Directions ->
(A) According to the HDDM LAN tutorial, which model does the example use for illustration?
(B) Using the HDDM LAN tutorial, decide whether each statement agrees with it, and answer yes or no with the tutorial's deciding words quoted exactly: (i) LANfactory can train LANs in either torch or keras. (ii) LANfactory only works together with the ssms package. (iii) The tutorial runs inference on a real experimental dataset.
(C) Write the next part of the HDDM LAN tutorial, starting after its last sentence.

**** Text shown

From simulator to Inference with HDDM (LAN version)

This Tutorial serves as an example for a full LAN pipeline to inference with HDDM. We start with a simulator of a Sequential Sampling Model (SSM), use it to generate training data for a LAN, train the LAN and then use HDDM to perform inference on a synthetic dataset from our simulator.

The example uses the simple DDM for illustration, you can switch out the DDM for your SSM of choice when utilizing this pipeline for your own work.

We will make use of two packages in the LAN ecosystem (installation instructions below), to help our process.

The `ssms <https://github.com/AlexanderFengler/ssm_simulators>`__ package, which holds a collection of fast simulators and training data generators for LANs
The `LANfactory <https://github.com/AlexanderFengler/LANfactory>`__ package, which makes defining and training LANs convenient.

The `LANfactory <https://github.com/AlexanderFengler/LANfactory>`__ package is a light-weight convenience package for training likelihood approximation networks (LANs) in torch (or keras), starting from supplied training data.

LANs, although more general in potential scope of applications, were conceived in the context of sequential sampling modeling to account for cognitive processes giving rise to choice and reaction time data in n-alternative forced choice experiments commonly encountered in the cognitive sciences.

In this quick tutorial we will use the `ssms <https://github.com/AlexanderFengler/ssm_simulators>`__ package to generate our training data using such a sequential sampling model (SSM). The use of of the LANfactory package is in no way bound to utilize this ssms package.

********
**** Data extract

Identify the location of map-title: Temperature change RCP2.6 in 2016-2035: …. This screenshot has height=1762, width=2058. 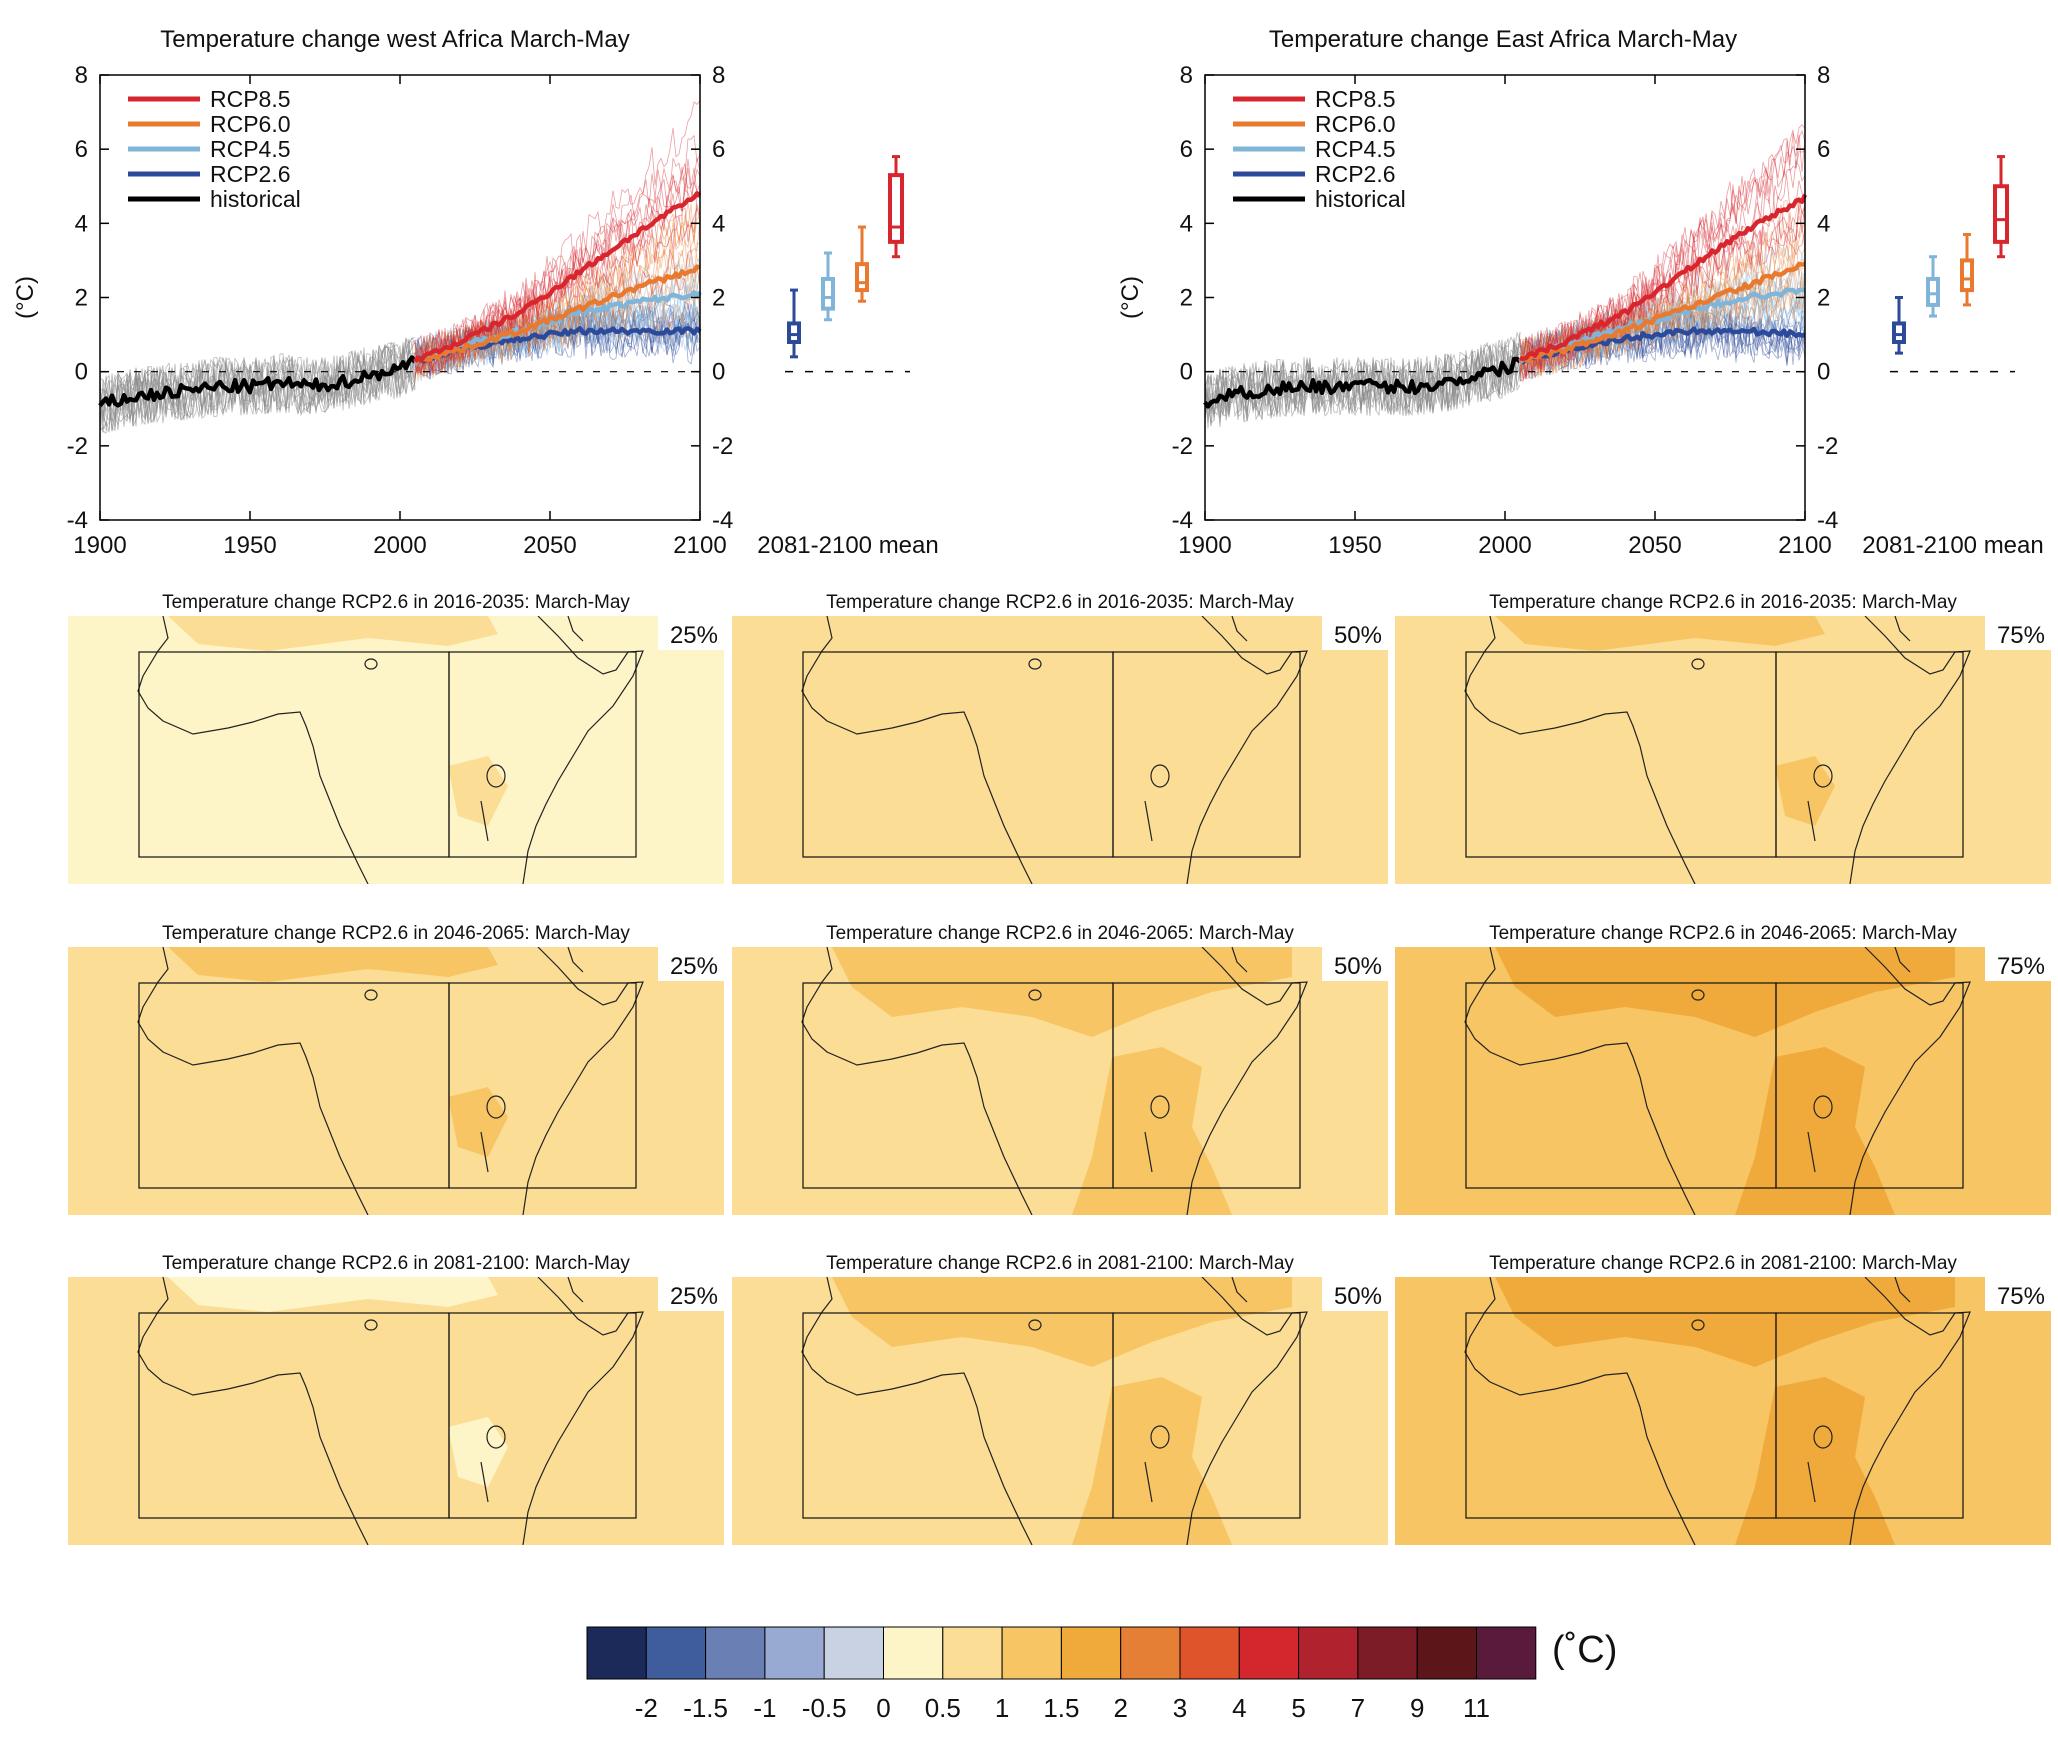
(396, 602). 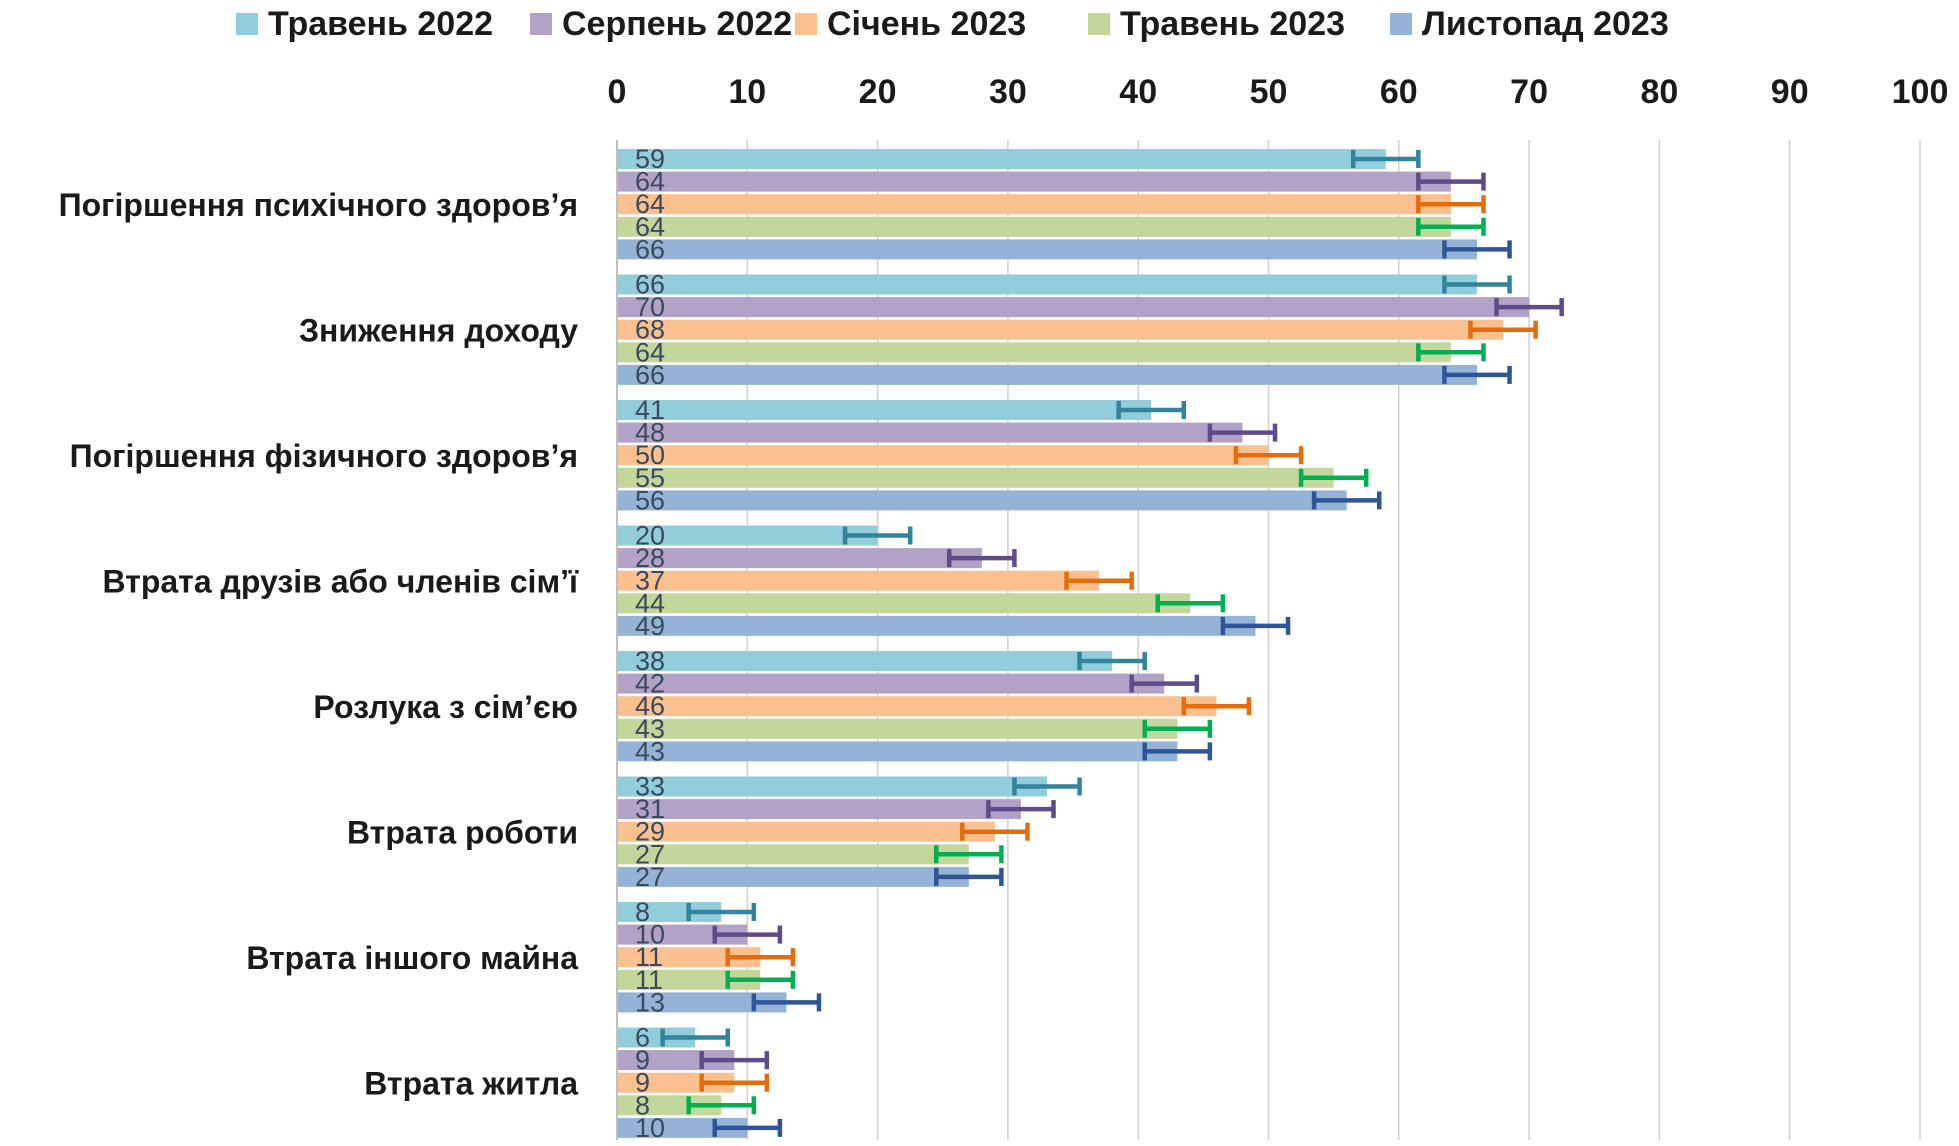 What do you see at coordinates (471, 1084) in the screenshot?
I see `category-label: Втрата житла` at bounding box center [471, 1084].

********

Answers to each task ->
(A) The simple DDM.

(B)
(i) Yes: "for training likelihood approximation networks (LANs) in torch (or keras)"
(ii) No: "is in no way bound to utilize this ssms package"
(iii) No: "perform inference on a synthetic dataset from our simulator"

(C)
NOTE: The `ssms <https://github.com/AlexanderFengler/ssm_simulators>`__ package directly generates training data as expected to train LANs as per the `LAN-paper <https://elifesciences.org/articles/65074>`__.

Install (colab)

# package to help train networks
# !pip install git+https://github.com/AlexanderFengler/LANfactory

# package containing simulators for ssms
# !pip install git+https://github.com/AlexanderFengler/ssm_simulators

# packages related to hddm
# !pip install cython
# !pip install pymc==2.3.8
# !pip install git+https://github.com/hddm-devs/kabuki
# !pip install git+https://github.com/hddm-devs/hddm

Load Modules

# HDDM
import hddm

# Package to help train networks (explained above)
import lanfactory

# Package containing simulators for ssms (explained above)
import ssms

# Other misc packages
import os
import numpy as np
from copy import deepcopy
import pandas as pd
import matplotlib
import matplotlib.pyplot as plt
import torch

Make Training Data

Configs

To create the training data we need, we first specify a configuration dictionary (generator_config below), as expected by the ssms.dataset_generator.data_generator() function.

NOTE: Specific to ssms package. You can ignore this if you provide your own training data.

# MAKE CONFIGS
from ssms.config import data_generator_config

# Initialize the generator config (for MLP LANs)

# (We start from a supplied example in the ssms package)
generator_config = deepcopy(data_generator_config['lan']['mlp'])

# Specify generative model (one from the list of included models in the ssms package)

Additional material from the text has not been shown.